Wow. I read on David Monbiot's blog that David Bellamy, English childhood eco-hero, is now a global warming denier.

What happened? Who bought him off?

I so vividly remember Bellamy's children's show about the ecology of back gardens, during which he shrank down to miniature size through old school TV trickery. Beautiful stuff.

Thursday, December 18, 2008

Allow me to lecture you

You can download some talks I gave by clicking on the links on the right hand side of this page, below the book icon. Or you can find them by going here to get to my home page. One is a lecture I did at Cambridge in May of this year, on animals and cognitive science. The other is part of a symposium on climate change and creativity at UC Berkeley from late October.

And I was glad to see this piece about the Berkeley talk in a local paper.

Tuesday, December 16, 2008

350—the magic number

Watch, learn and be horrified by this speech by the CEO of a major, major coal corporation. He is a global warming denier who thinks that if you disagree with him, you are an atheist and a communist. Then read this essay by Bill McKibben. James Hansen, the original global warming congress-testifier, is back with a news-you-can-use number: 350. That's the parts per million to which we need to reduce CO2 if we are to have a chance of limiting the catastrophe that has already begun. We are currently at 385 and rising.

Tuesday, December 9, 2008

Ecologocentrism

Just published an essay called “Ecologocentrism” in the theory journal SubStance, a special issue edited by Dimitris Vardoulakis called “The Political Animal.” I'll try to summarize it here in the next post or two as best as I can—the main point is, the term “animal” is pretty much bankrupt at this point. And as for “the animal question”—which is how some philosophers like to put it—well, that just sounds way too much like “the Jewish question” for me.

You can get the essay online on JSTOR if you have access to it.

The issue contains essays by Slavoj and Cary Wolfe. Slavoj expresses his liking for Ecology without Nature. This is good for me, since I wrote it thinking all the while of Zizek's brilliant way of showing what you think of as B as really a distorted version of A. In my case, Nature and capitalist ideology...

Derrida fans/enemies should recognize the nod to the recently departed sage (peace be with him).

Monday, December 8, 2008

Ovenly

I'm getting a solar oven for the family this holiday season.
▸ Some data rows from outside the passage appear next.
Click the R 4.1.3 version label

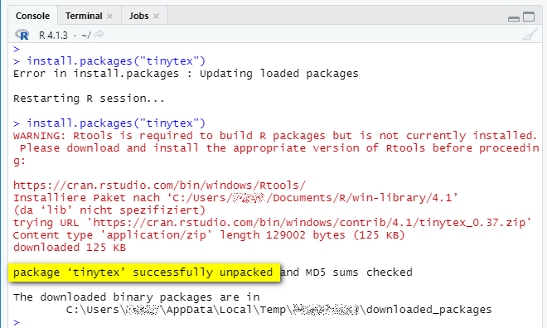(53, 36)
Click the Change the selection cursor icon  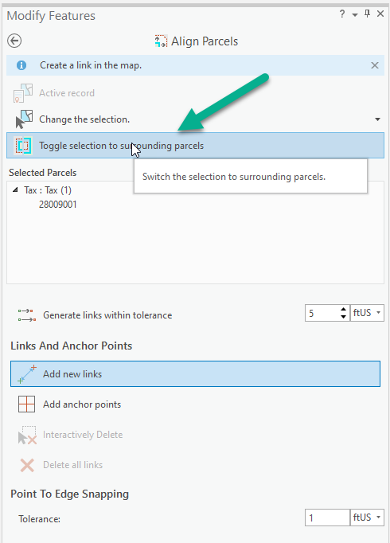pos(23,119)
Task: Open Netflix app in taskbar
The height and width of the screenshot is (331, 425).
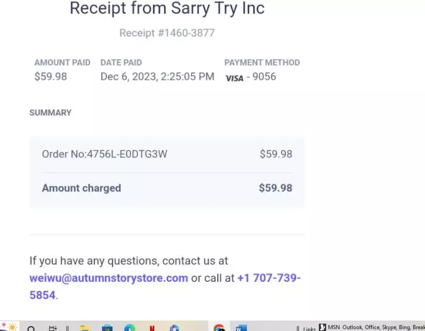Action: tap(152, 328)
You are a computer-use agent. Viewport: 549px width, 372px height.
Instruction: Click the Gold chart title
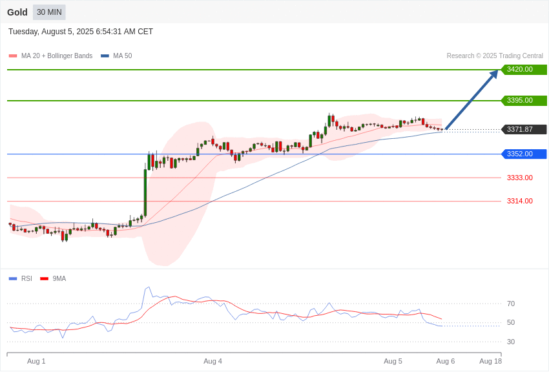click(x=17, y=12)
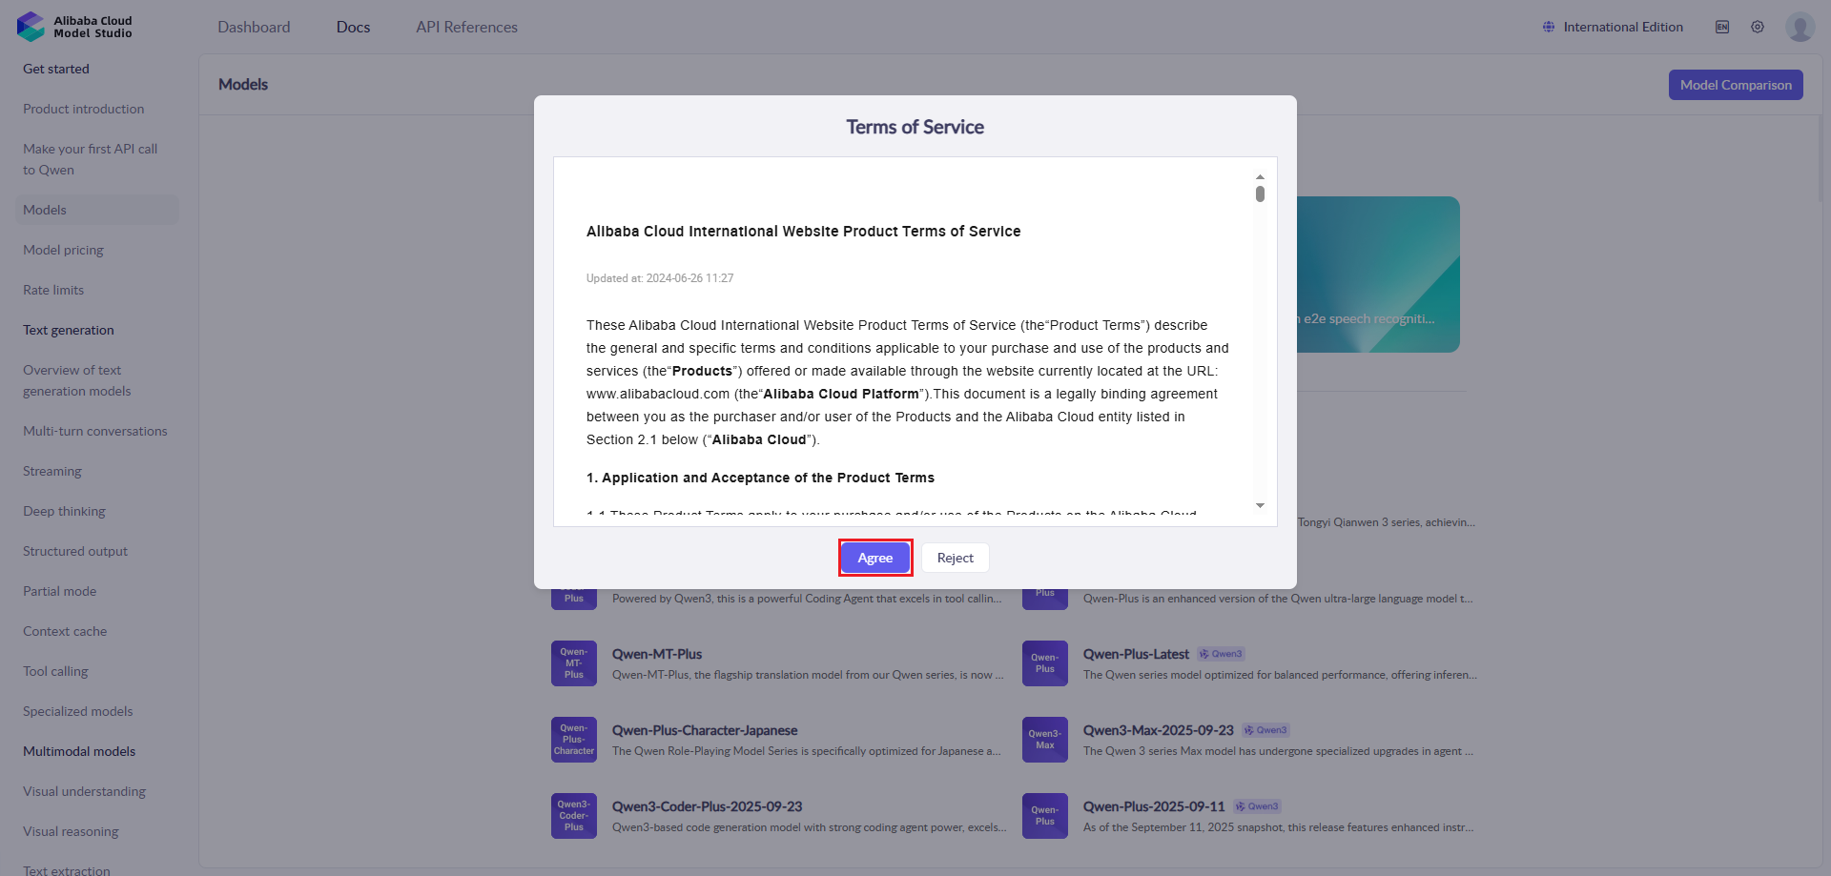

Not that the cloudly, misty Central Valley weather looks like it'll support it until about May, but oh baby, when the rain switches off (it really does seem to be a pretty digital set up here in Davis), around April time till October, it'll be time to cook! I got the oven from Solar Cookers International, an outfit that distributes ovens in Kenya and Zimbabwe. When I was in Tibet I saw a lot of them.

Thursday, December 4, 2008

Dissemination ahoy

My Literature and the Environment class has had 2000 hits on iTunes U. That, plus blogging, is more circulation than I've ever gotten for these ideas.

Hugh McGuire put a great essay on Huffington Post encouraging academics to blog. I like the third point: that the ideas are just too important to waste on preaching to the choir in the in-house language (or jargon).